* TASK ITEM: Everything in the records below from the line containing "Where should I click to: Select the categorized" through the line containing "The height and width of the screenshot is (432, 864)." is to be reproduced exactly, those two lines included; no picture is to be copied.

* DATA FOR THIS EXERCISE:
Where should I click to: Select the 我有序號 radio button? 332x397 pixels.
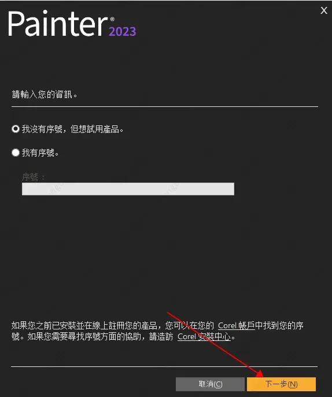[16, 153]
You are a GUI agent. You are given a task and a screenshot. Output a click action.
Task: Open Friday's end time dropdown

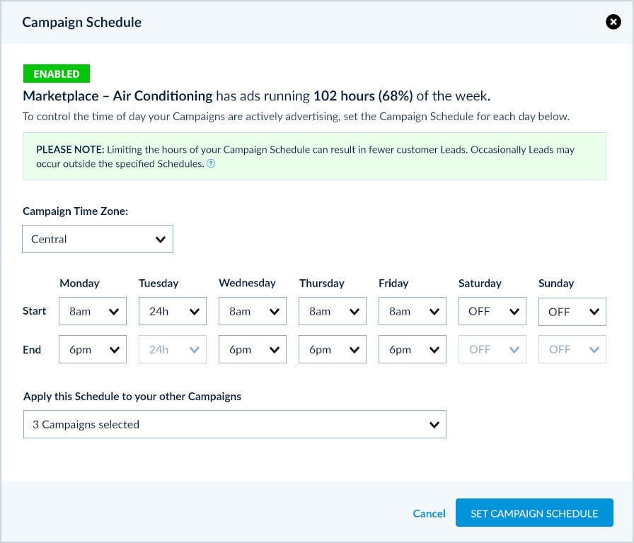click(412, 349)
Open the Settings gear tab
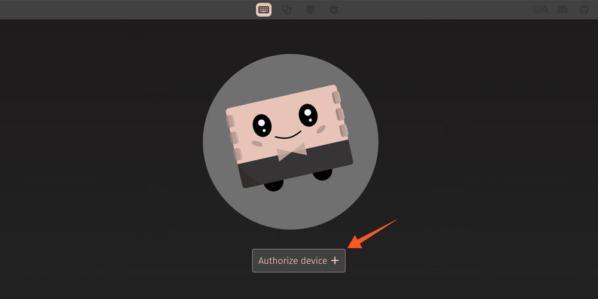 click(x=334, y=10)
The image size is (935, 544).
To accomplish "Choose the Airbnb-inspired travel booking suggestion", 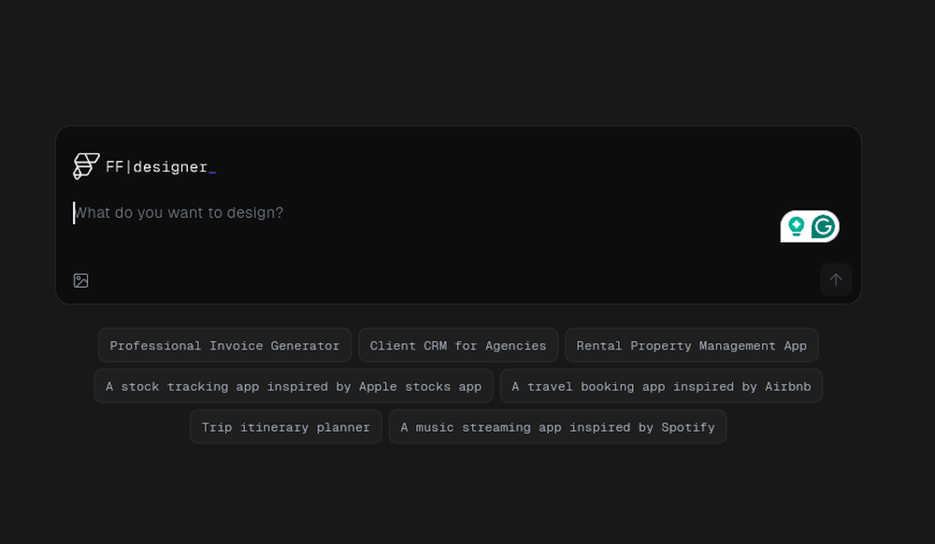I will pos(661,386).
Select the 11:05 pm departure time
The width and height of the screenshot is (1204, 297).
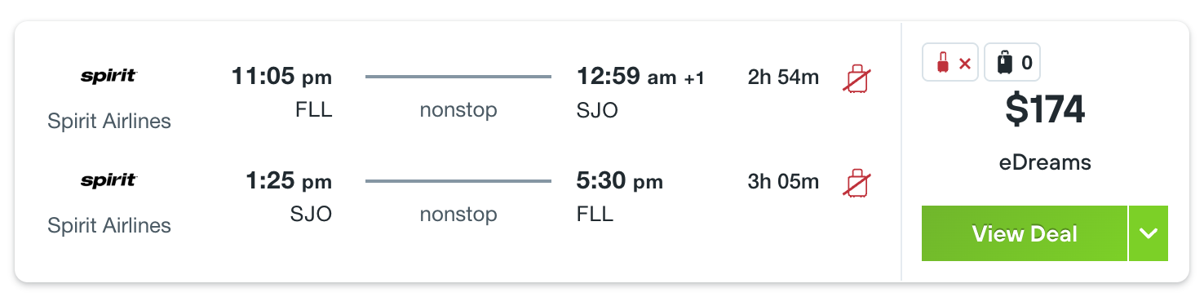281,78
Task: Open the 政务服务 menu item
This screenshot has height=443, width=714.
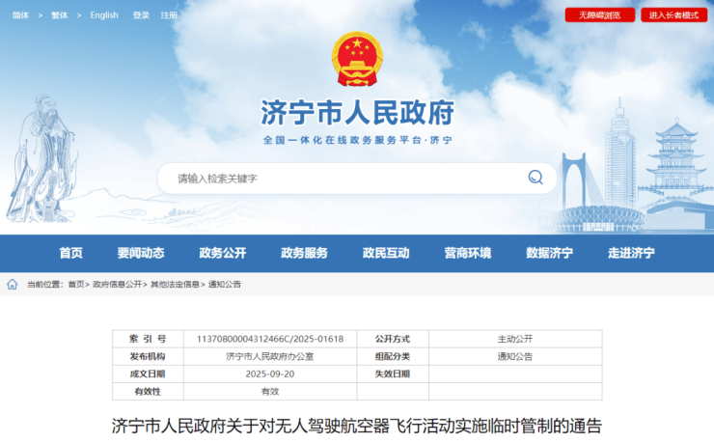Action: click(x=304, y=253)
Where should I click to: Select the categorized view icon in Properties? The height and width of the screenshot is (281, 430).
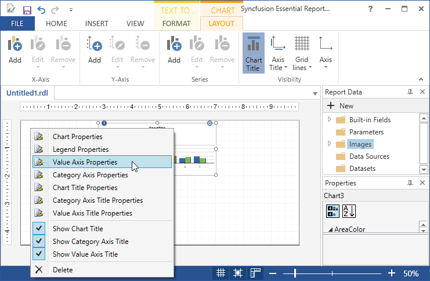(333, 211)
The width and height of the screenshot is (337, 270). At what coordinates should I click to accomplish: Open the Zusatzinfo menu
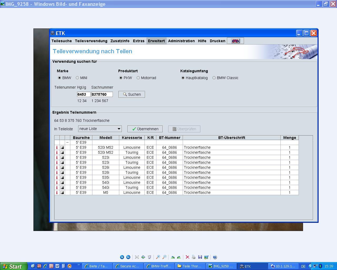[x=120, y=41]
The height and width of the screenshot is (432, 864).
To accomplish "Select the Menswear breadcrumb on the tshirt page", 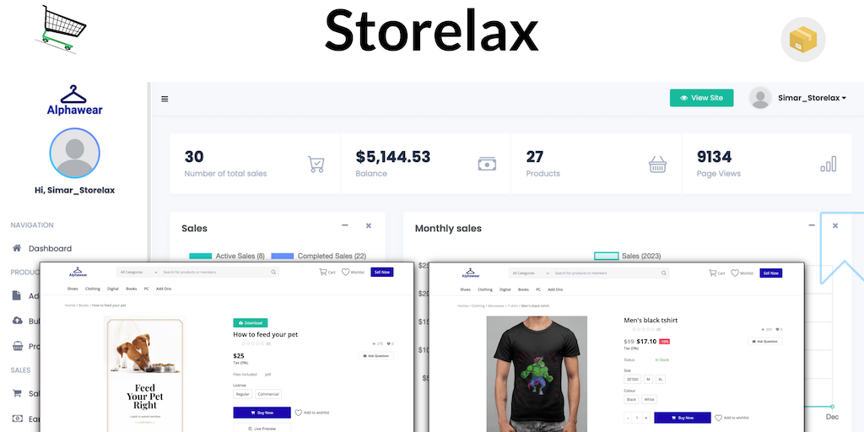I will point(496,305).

* SOLVED EXERCISE:
Where should I click to: Select the categorized view icon in Properties? The height and width of the screenshot is (281, 430).
(333, 211)
The width and height of the screenshot is (337, 270). At what coordinates should I click to accomplish: Open the Zusatzinfo menu
[x=120, y=41]
The height and width of the screenshot is (432, 864).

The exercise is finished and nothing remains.